Microsoft, OpenAI, and Anthropic have collectively invested $23 million into the American Federation of Teachers (AFT), the second-largest teachers’ union in the US, to establish an AI training center for educators. This unprecedented funding from major AI companies comes as the education sector faces severe budget constraints, with the Trump administration cutting nearly $7 billion in public school funding while simultaneously threatening to dismantle the Department of Education entirely.
The big picture: Tech companies are strategically positioning themselves within cash-strapped educational institutions, creating long-term dependencies while the sector struggles with funding cuts and political uncertainty.

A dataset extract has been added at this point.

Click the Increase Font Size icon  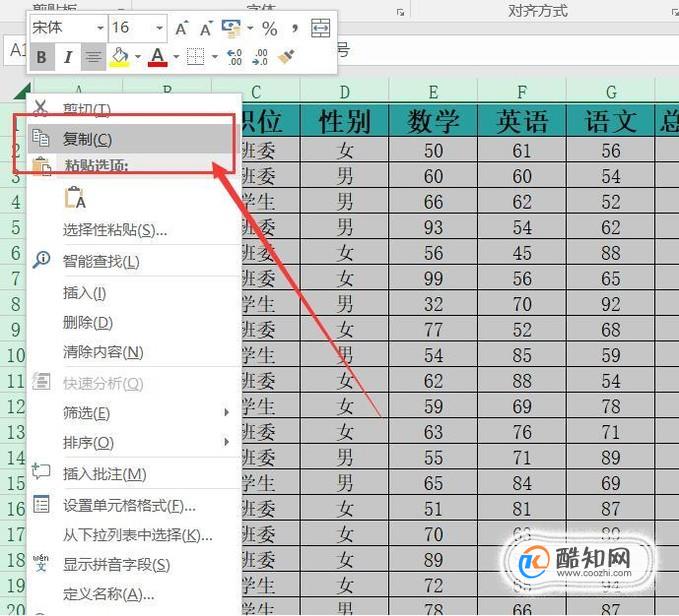(x=182, y=29)
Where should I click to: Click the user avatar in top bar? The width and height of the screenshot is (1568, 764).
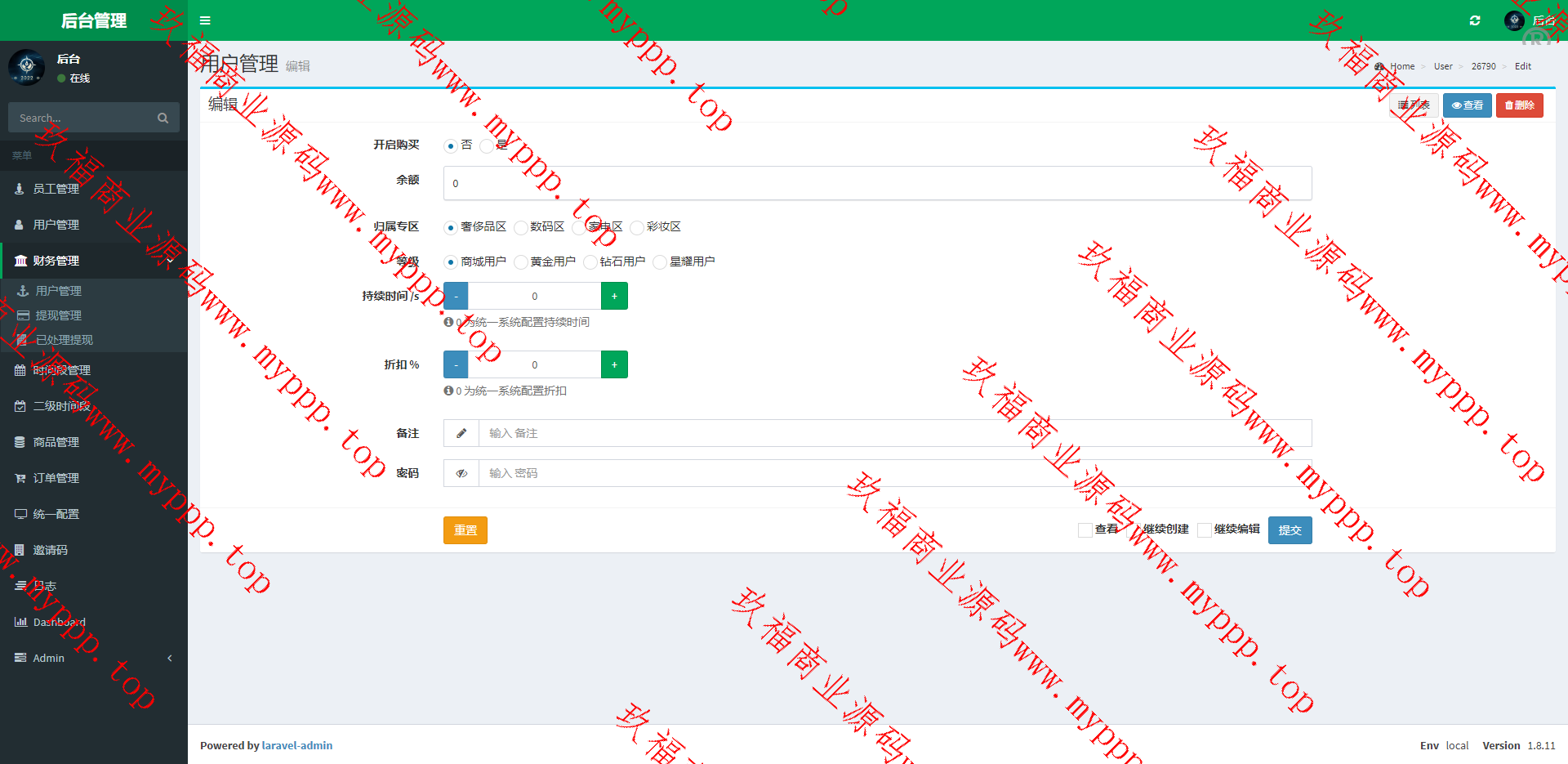[x=1514, y=20]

Key details: The National Academy for AI Instruction will be based in New York City and serve the AFT’s 1.8 million members.
- Microsoft is providing the largest contribution at $12.5 million over two years.

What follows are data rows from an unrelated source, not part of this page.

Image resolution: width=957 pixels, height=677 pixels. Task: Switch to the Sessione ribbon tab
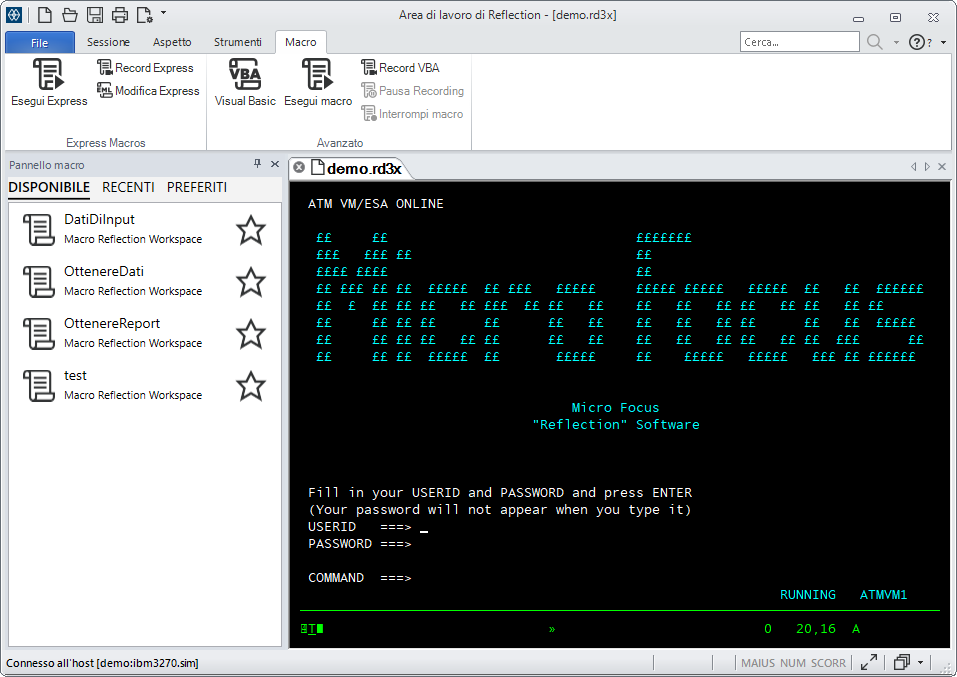[x=108, y=42]
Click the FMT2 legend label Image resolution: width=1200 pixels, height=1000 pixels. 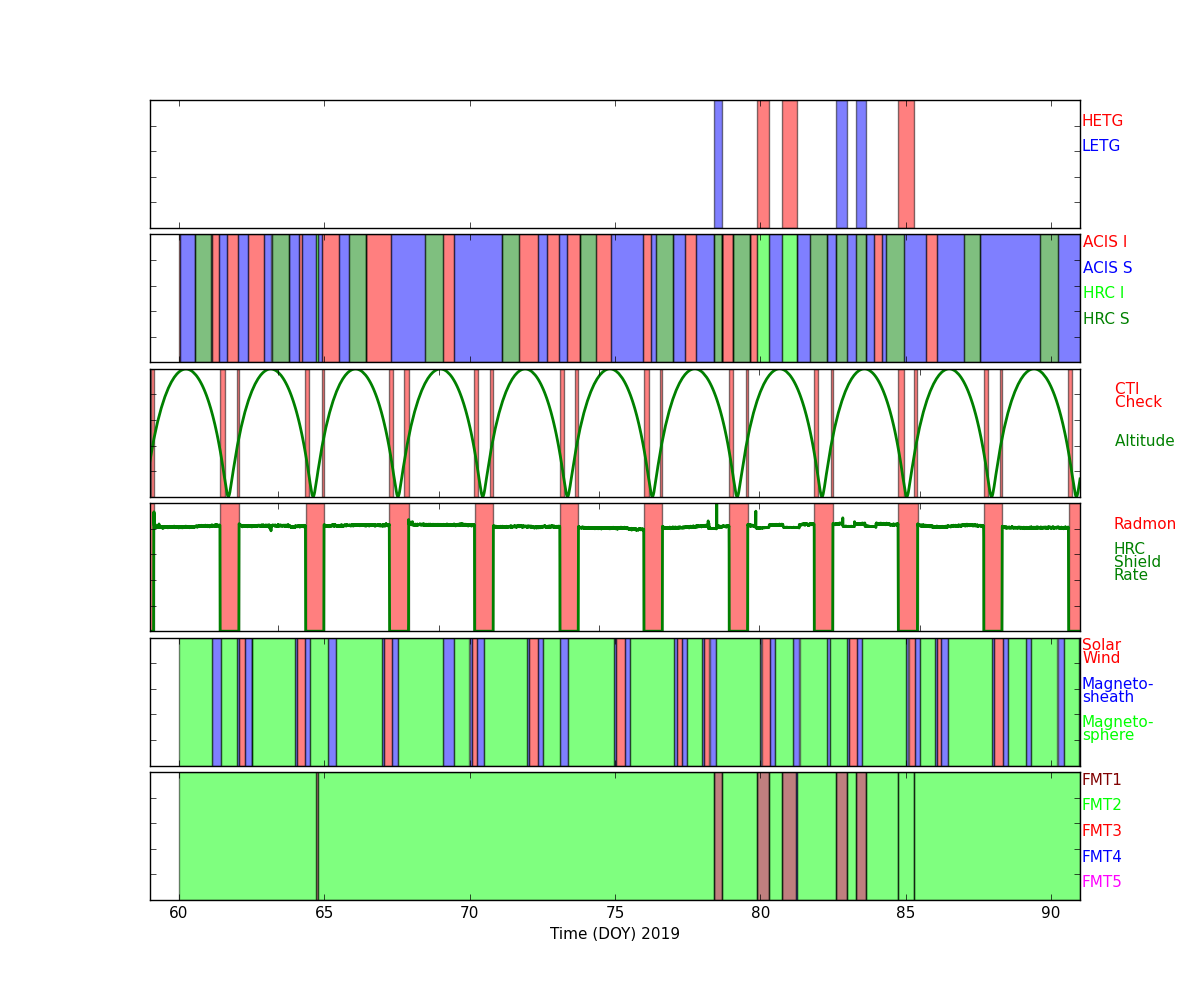pyautogui.click(x=1101, y=805)
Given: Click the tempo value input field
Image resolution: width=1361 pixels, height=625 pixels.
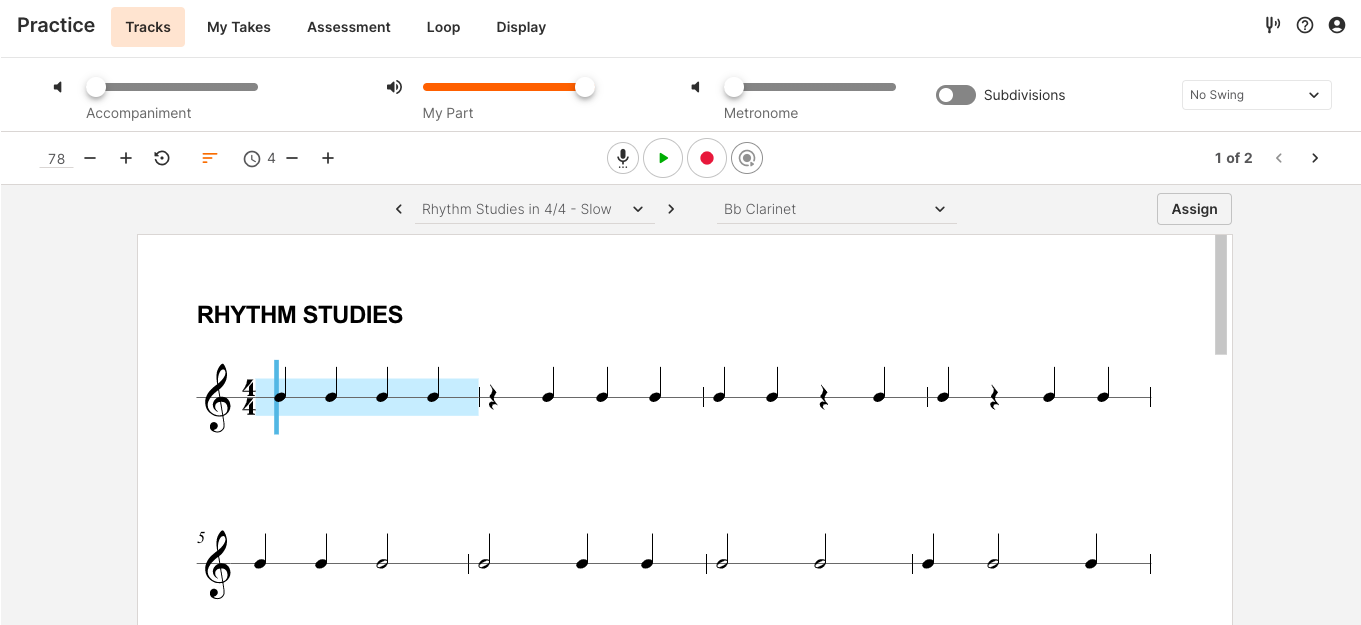Looking at the screenshot, I should pos(55,158).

- OpenAI is contributing $10 million in funding and technical resources.
- Anthropic is adding $500,000 for the first year.
- The center aims to teach educators “how to use AI wisely, safely and ethically,” according to AFT president Randi Wengarten.
Why this matters: The investment represents a calculated effort by AI companies to normalize their technology in education despite mounting concerns about its impact on learning and cognition.
- Recent research from Microsoft and Carnegie Mellon University found that excessive AI chatbot use correlates with declining grades, memory loss, and reduced critical thinking skills—a phenomenon called “cognitive offloading.”
- AI models frequently hallucinate or fabricate factual claims, creating accuracy concerns in educational settings.
- Students are increasingly submitting AI-generated assignments with minimal effort, frustrating educators.
What they’re saying: Industry leaders acknowledge the risks while pushing forward with integration efforts.
- “I do think that there is a risk,” Brad Smith, Microsoft’s president, told the New York Times. “The lesson of social media is don’t dismiss problems or concerns.”
- “It will be a place where tech developers and educators can talk with each other, not past each other,” Wengarten said about the training center.
- Trevor Griffey, a UCLA labor studies lecturer, characterized the funding as “a long-game investment by companies to turn young people into consumers who identify with a particular brand.”
Broader context: This funding follows a pattern of tech companies embedding themselves in educational institutions.
- Duke University recently partnered with OpenAI to provide unlimited ChatGPT access and developed its own “DukeGPT” tool.
- Ohio State University announced mandatory “AI fluency” courses for all students starting fall 2024.
- The timing coincides with the Trump administration’s education budget cuts, leaving schools particularly vulnerable to corporate influence.